• **TEXTO PARA LEITURA**:
====

Este trabalho tem escopo de auferir reflexões acerca da proteção jurídica do patrimônio arqueológico brasileiro, através da análise da legislação federal que confere tal guarida, a saber, a Lei 3.924, de 26 de julho de 1961.

Serão apresentados alguns aspectos gerais dessa norma, referentes à identificação dos elementos medulares da Lei 3.924/61, tais como finalidade, efeitos, princípios etc.

Importante ressaltar que esta análise será feita a partir da ótica dos Direitos Culturais, novo ramo do Direito que está em fase de solidificação. Nada mais oportuno a se fazer numa revista homônima.

2 O Lugar do Patrimônio Cultural: Entre o Direito Ambiental e o Cultural

Este item é um ponto de extrema importância não só para o presente trabalho, mas também a toda gama de estudos jurídicos concernentes ao patrimônio cultural, resvalando, ainda, na eficiência da aplicação de políticas públicas de preservação do patrimônio cultural.

====

• **LINHAS LISTADAS**:

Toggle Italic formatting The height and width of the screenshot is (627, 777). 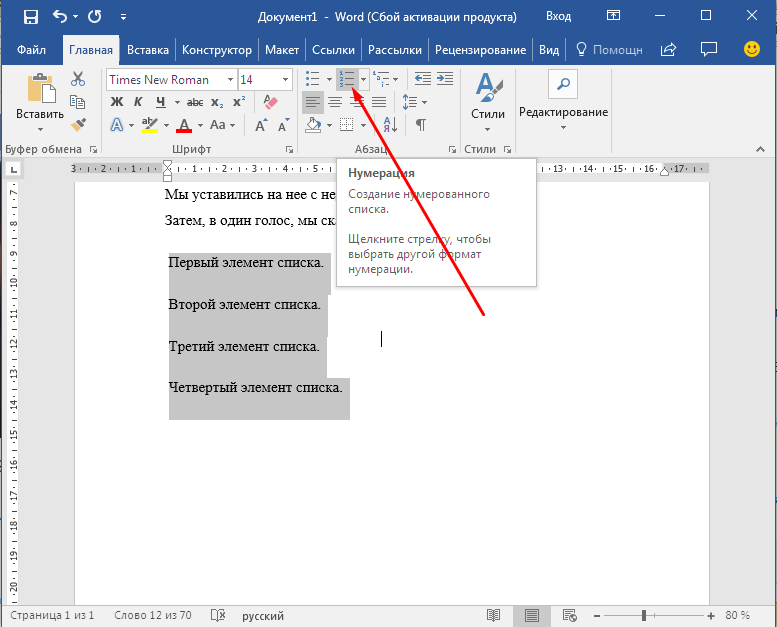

====

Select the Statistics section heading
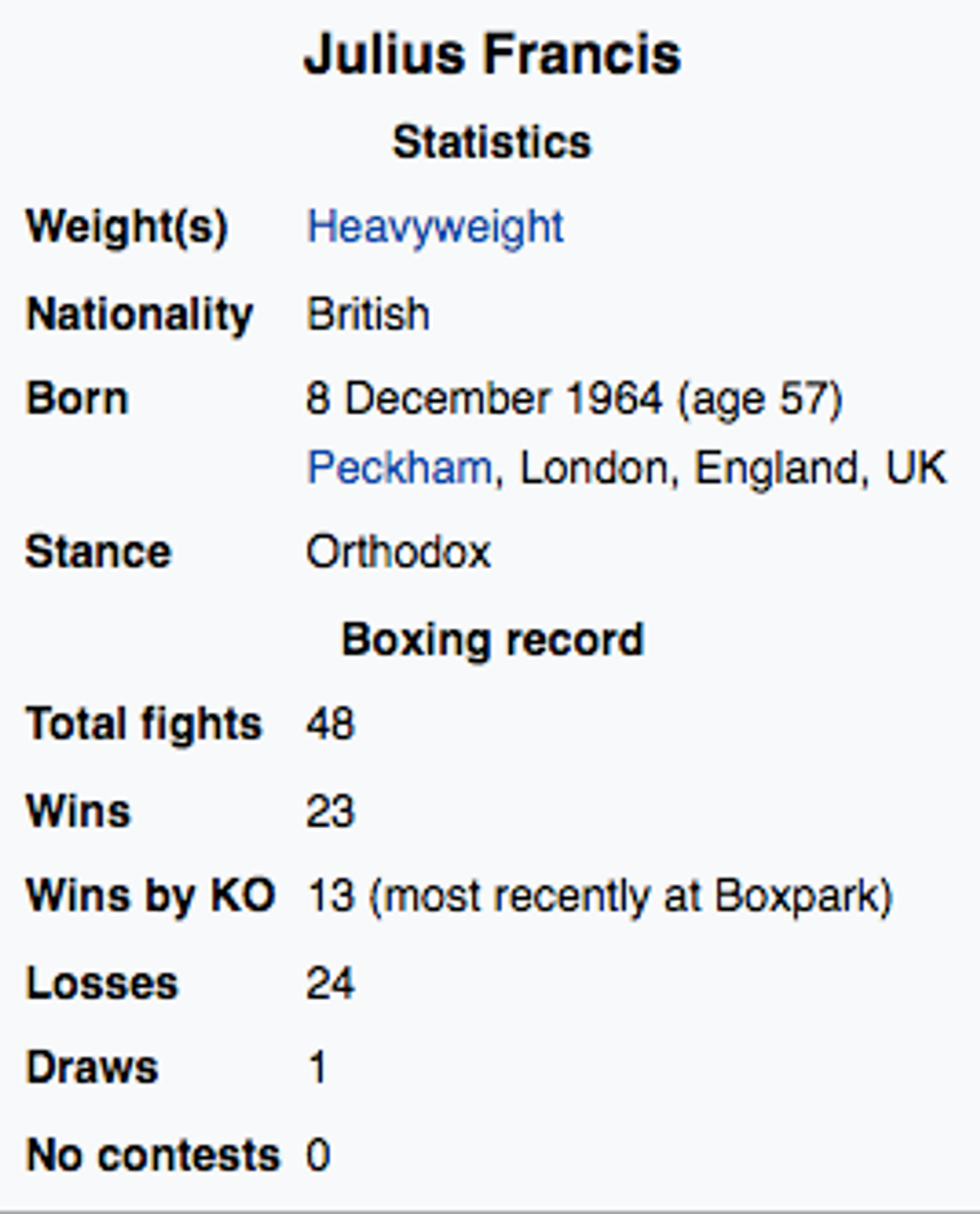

====

• **TAREFA**: Segundo o texto sobre a proteção do patrimônio arqueológico, qual lei federal é analisada?

• **RESPOSTA ESCRITA**: A Lei 3.924, de 26 de julho de 1961.